I think that now is the time CPA should start to seriously consider reinstating the Iraqi Army. I do have my concerns about that process. Since Iraqis know that high ranking generals were all benefitors from the fascist regime. And that the Republican Guard was involved in massacres against the Kurds and the Shi'ites during the eighties and the early nineties. Six months ago I thought dissolving the Iraqi army was a wise decision. Now I'm not so sure. I didn't expect that 'freedom fighters' would start pouring in from behind the borders. I didn't expect that hardcore Saddam loyalists from the army would start a guerilla war. I thought everyone would settle down and start building. Of course I'm ashamed now to admit I was naive.
Coming to think of it now, I realize that the army didn't actually defend Saddam. The heaviest resistance during the war was carried out by Fedayeen, and party members. The bulk of the army simply vanished. This was a good sign. They should have been rewarded for that action not put out of work. We need them now. Just like the IP shattered their previous image under Saddam and turned out to be effective and has been a great help to the coalition, the same would apply to the army. After all the coalition forces can't control the whole of Iraq. The army can speak the local language, can recognize foreigners, knows the country, and there wouldn't be any cultural sensitivities involved.

########################################

(TASK DIRECTIONS):
List every advantage that the closing sentence of the commentary on reinstating the Iraqi Army attributes to the army. The lines after this text come from a separate source.

########################################

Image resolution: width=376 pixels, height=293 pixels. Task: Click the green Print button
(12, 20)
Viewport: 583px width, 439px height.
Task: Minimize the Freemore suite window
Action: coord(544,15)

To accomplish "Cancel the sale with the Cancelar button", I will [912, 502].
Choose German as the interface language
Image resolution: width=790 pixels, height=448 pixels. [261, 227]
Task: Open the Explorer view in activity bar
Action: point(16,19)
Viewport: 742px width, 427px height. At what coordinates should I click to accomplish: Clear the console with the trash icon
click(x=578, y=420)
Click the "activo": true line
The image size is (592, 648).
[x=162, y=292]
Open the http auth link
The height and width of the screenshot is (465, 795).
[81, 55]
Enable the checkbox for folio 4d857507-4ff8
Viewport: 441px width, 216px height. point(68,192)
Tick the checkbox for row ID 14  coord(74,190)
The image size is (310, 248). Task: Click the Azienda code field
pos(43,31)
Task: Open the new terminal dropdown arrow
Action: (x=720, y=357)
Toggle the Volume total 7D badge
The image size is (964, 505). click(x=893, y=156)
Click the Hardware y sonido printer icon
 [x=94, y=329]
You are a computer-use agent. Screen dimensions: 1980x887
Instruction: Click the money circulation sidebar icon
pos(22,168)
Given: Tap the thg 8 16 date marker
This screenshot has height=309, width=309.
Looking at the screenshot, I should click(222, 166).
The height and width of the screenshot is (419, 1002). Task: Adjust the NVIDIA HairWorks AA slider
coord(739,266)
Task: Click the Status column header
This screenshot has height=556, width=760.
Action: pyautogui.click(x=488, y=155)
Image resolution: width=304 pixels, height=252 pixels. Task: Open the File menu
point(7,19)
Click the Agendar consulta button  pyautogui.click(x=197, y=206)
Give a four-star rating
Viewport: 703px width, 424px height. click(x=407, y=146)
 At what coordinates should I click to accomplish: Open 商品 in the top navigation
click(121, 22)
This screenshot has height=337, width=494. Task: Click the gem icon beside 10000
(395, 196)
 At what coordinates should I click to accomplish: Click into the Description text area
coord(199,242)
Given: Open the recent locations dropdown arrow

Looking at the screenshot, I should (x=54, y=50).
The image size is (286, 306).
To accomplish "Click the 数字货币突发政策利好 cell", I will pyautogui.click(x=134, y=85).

########################################

(RESULT OF THE TASK):
- It can speak the local language.
- It can recognize foreigners.
- It knows the country.
- There would not be any cultural sensitivities involved.